● Work to be completed: Based on the entries below, how many lines contain the word "will"? Respond with only the number.

+-------+

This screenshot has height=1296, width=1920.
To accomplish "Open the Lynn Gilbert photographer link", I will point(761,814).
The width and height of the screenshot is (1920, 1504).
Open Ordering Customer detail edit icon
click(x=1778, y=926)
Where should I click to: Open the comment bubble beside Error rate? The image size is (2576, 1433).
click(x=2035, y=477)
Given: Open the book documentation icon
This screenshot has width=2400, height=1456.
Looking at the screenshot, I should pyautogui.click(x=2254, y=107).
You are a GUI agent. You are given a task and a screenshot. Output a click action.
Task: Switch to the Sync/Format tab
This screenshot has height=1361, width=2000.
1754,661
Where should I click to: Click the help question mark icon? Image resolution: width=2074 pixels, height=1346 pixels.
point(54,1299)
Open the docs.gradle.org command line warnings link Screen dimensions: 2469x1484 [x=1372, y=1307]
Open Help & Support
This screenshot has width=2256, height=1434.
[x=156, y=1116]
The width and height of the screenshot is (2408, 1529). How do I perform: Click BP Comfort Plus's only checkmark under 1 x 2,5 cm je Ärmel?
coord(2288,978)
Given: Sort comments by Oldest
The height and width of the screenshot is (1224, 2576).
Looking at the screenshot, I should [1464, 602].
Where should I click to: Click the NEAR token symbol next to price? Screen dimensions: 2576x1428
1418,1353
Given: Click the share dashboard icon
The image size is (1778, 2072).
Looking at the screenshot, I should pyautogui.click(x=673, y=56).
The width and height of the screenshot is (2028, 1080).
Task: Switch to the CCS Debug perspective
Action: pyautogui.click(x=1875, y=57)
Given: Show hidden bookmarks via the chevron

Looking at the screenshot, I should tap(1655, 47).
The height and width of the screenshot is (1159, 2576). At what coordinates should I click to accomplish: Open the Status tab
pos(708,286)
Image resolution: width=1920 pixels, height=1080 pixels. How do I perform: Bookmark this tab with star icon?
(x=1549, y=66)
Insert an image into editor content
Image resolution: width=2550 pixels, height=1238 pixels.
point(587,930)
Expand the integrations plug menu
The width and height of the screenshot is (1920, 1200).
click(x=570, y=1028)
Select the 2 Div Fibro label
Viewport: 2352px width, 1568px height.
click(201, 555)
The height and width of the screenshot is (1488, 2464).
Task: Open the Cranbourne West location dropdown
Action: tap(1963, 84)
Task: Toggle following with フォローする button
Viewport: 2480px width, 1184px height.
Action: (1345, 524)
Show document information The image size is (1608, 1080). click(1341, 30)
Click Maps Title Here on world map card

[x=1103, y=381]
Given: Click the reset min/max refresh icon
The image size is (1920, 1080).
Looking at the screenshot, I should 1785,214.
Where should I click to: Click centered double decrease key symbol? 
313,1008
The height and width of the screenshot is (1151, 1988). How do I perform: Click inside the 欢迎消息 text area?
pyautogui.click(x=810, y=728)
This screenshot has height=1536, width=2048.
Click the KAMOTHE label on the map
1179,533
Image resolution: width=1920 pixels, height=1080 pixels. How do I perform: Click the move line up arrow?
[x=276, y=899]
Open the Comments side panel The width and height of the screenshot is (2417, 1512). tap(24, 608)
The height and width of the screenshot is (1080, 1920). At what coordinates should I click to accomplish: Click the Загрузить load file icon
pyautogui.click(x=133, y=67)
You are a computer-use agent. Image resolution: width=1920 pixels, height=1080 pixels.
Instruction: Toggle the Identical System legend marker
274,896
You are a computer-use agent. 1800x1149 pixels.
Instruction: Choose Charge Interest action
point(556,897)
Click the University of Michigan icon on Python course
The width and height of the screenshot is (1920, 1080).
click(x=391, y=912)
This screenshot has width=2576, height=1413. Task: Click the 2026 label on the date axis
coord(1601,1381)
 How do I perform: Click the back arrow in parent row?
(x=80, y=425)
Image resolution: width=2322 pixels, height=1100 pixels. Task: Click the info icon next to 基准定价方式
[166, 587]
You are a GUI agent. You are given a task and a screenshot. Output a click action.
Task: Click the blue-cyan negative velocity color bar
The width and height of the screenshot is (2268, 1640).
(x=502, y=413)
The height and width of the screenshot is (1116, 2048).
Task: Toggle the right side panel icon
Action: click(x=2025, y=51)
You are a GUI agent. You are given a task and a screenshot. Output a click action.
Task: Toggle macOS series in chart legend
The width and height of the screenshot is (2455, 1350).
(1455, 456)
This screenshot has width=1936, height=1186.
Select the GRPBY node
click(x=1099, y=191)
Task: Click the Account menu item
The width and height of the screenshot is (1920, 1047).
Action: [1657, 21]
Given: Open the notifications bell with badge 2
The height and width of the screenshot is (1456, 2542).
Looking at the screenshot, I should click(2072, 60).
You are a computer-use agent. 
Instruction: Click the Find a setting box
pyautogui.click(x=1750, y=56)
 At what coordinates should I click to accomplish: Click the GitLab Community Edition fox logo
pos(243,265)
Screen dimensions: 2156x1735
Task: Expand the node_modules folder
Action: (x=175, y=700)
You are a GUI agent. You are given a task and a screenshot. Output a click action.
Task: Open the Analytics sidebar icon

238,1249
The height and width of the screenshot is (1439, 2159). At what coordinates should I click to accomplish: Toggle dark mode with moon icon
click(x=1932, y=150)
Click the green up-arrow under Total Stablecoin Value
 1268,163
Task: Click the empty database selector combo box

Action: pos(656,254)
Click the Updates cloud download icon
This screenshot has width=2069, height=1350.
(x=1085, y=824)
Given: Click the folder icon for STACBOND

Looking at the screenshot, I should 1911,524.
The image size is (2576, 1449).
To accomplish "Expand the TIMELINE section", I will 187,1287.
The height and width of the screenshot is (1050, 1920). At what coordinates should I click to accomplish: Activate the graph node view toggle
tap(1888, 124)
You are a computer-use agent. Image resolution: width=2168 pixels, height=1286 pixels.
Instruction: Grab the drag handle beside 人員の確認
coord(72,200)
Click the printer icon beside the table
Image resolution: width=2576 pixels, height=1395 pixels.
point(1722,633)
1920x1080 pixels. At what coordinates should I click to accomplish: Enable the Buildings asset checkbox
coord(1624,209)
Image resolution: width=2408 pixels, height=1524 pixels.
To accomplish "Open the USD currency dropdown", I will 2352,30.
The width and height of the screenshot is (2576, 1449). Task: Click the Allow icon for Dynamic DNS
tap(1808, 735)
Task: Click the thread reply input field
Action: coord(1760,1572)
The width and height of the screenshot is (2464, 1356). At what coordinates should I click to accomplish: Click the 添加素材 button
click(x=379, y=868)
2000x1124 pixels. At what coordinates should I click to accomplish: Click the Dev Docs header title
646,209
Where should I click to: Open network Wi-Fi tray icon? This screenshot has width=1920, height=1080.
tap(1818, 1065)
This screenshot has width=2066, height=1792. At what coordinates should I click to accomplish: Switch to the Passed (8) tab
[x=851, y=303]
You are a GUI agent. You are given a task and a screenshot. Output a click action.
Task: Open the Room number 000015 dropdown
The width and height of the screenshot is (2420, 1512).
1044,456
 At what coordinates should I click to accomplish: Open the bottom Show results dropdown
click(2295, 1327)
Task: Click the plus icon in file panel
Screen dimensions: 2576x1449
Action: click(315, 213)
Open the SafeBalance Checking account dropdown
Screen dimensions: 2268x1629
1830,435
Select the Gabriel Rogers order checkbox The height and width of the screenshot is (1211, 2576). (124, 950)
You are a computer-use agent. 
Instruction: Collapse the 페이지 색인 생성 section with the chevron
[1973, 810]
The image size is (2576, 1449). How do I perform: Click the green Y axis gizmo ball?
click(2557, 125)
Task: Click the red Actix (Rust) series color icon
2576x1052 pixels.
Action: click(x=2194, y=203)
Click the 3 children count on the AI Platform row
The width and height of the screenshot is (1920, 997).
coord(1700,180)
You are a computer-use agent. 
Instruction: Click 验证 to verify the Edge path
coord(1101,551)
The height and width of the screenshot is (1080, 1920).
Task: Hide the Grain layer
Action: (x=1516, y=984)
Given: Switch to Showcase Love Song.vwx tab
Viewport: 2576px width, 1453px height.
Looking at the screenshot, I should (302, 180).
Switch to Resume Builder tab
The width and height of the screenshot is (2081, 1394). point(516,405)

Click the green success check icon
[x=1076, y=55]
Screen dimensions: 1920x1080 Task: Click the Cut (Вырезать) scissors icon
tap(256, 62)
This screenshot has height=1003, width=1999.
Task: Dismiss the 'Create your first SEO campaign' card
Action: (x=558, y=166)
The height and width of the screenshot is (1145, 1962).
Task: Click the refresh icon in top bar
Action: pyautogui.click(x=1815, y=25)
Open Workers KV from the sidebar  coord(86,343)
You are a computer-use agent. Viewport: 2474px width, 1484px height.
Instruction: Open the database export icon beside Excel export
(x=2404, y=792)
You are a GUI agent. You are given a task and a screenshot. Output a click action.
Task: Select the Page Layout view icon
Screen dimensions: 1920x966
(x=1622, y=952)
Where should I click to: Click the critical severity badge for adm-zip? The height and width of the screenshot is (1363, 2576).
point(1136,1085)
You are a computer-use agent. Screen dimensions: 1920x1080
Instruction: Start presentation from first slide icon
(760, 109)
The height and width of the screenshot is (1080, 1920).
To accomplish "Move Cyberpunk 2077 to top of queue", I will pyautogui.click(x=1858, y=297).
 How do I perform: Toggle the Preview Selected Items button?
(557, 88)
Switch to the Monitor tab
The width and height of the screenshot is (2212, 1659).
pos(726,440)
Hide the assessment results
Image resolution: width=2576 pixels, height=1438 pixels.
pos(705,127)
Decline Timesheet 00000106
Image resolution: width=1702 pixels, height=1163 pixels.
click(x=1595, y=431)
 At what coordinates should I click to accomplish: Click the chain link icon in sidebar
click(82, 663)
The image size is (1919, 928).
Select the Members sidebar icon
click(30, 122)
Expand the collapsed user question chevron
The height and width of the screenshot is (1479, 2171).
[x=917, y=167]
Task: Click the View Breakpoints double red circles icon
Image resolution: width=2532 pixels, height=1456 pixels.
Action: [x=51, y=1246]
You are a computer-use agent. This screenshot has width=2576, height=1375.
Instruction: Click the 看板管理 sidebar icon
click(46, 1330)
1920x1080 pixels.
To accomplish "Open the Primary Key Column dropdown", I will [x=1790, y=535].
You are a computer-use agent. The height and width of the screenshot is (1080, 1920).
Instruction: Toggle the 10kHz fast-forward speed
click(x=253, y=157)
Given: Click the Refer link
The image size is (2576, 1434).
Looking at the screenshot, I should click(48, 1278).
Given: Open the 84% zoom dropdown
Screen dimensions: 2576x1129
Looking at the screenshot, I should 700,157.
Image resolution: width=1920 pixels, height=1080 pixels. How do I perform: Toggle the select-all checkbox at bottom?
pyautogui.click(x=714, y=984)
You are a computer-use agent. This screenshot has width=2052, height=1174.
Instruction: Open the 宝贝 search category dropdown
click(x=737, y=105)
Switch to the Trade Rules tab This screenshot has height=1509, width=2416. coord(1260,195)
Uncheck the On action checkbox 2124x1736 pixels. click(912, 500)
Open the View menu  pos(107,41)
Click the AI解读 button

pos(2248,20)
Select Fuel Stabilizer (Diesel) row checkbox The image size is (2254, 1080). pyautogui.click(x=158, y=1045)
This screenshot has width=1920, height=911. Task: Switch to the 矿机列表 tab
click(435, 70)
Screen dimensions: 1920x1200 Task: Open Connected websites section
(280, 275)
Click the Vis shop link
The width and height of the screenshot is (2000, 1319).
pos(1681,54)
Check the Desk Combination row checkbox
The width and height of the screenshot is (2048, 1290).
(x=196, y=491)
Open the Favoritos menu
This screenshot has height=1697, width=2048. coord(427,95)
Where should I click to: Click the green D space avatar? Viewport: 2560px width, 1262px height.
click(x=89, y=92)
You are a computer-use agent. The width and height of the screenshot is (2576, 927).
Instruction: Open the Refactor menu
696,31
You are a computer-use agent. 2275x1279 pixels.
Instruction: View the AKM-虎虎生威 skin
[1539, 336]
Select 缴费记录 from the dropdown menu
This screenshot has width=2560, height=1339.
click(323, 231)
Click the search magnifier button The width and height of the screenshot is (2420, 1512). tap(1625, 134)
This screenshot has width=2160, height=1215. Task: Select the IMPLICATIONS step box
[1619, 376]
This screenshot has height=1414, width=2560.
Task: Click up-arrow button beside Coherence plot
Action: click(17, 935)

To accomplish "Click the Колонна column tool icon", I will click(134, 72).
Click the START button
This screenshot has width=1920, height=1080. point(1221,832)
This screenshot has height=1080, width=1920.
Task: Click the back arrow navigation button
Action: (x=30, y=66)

+-------+

● Reply to the task: 6